##### LISTED ENTRIES #####
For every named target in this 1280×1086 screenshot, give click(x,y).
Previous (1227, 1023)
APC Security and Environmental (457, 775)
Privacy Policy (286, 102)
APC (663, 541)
#####
##### LISTED ENTRIES #####
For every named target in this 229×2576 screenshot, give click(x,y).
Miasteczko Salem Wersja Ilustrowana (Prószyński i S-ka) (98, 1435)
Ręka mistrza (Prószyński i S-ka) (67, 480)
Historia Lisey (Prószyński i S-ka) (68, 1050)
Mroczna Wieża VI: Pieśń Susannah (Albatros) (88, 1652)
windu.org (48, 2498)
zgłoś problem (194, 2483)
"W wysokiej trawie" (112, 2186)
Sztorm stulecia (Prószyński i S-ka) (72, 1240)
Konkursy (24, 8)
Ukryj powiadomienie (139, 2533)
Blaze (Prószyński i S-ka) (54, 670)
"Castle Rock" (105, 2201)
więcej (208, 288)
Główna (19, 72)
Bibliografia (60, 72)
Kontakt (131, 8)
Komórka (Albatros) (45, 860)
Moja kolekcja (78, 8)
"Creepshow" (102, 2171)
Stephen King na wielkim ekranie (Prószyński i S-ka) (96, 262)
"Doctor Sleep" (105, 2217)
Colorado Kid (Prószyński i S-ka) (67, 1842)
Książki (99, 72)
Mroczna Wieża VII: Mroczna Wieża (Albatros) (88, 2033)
#####
##### LISTED ENTRIES #####
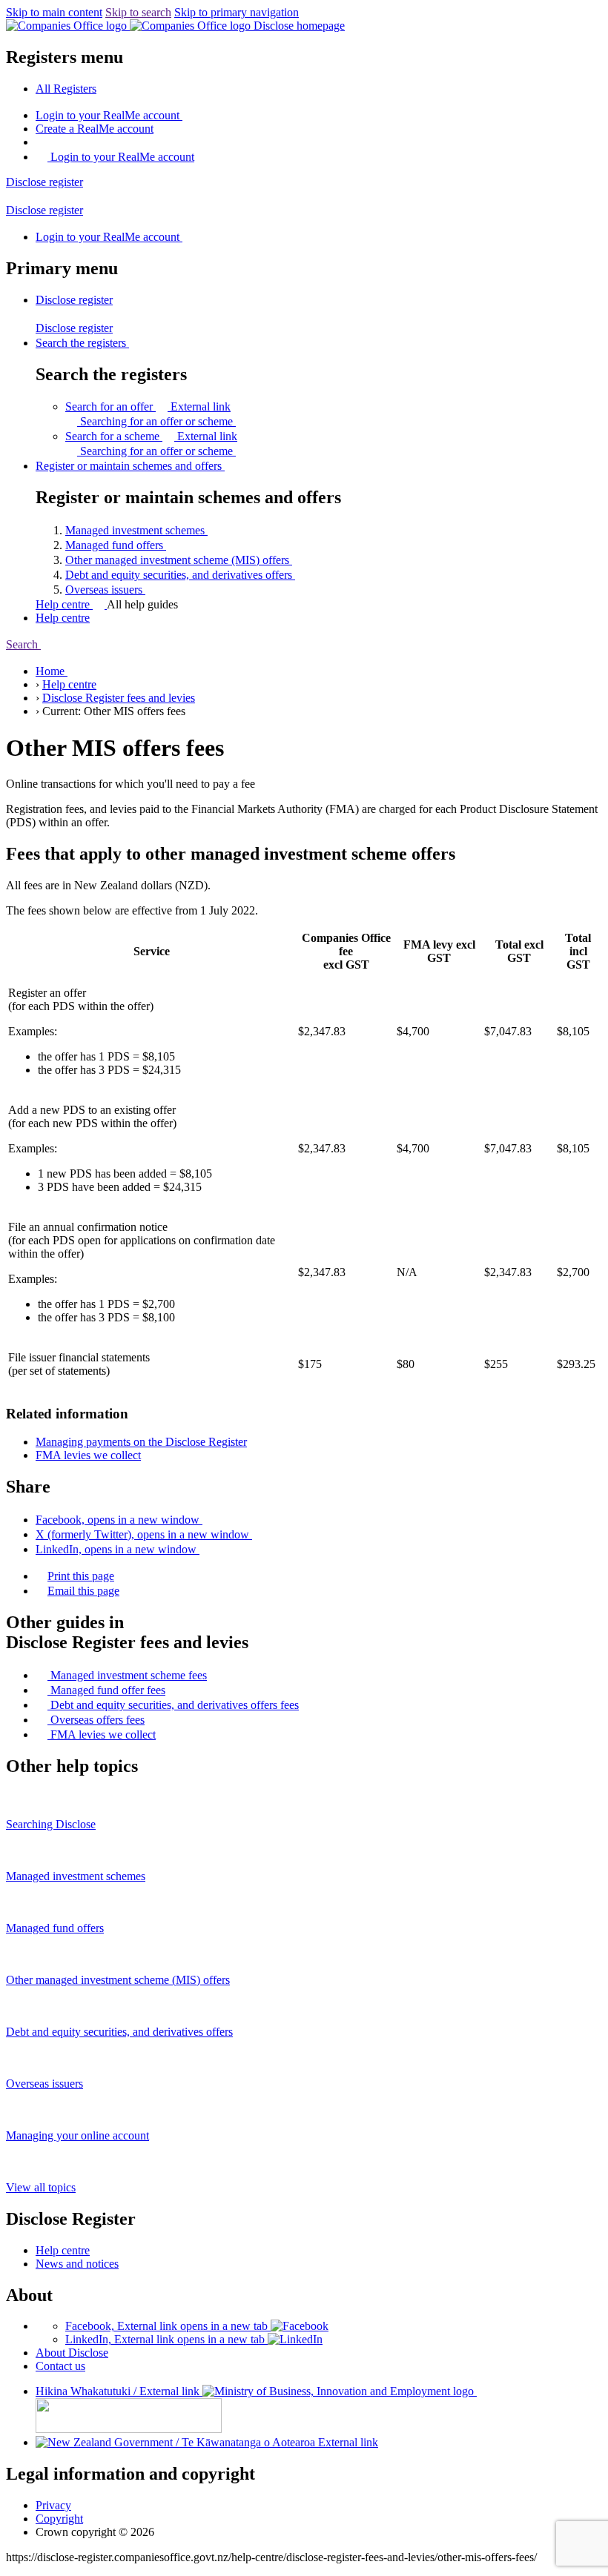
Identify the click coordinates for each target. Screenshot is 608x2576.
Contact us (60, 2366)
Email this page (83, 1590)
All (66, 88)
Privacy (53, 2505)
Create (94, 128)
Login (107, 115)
#####
> _PROBLEM DETAILS_: Copy the records above exactly, beginning at the line that contains "Książki (99, 72)" and stopping after the line that contains "Mroczna Wieża VII: Mroczna".

> _THE COMPLETED TASK_:
Książki (99, 72)
Mroczna Wieża VII: Mroczna Wieża (Albatros) (88, 2033)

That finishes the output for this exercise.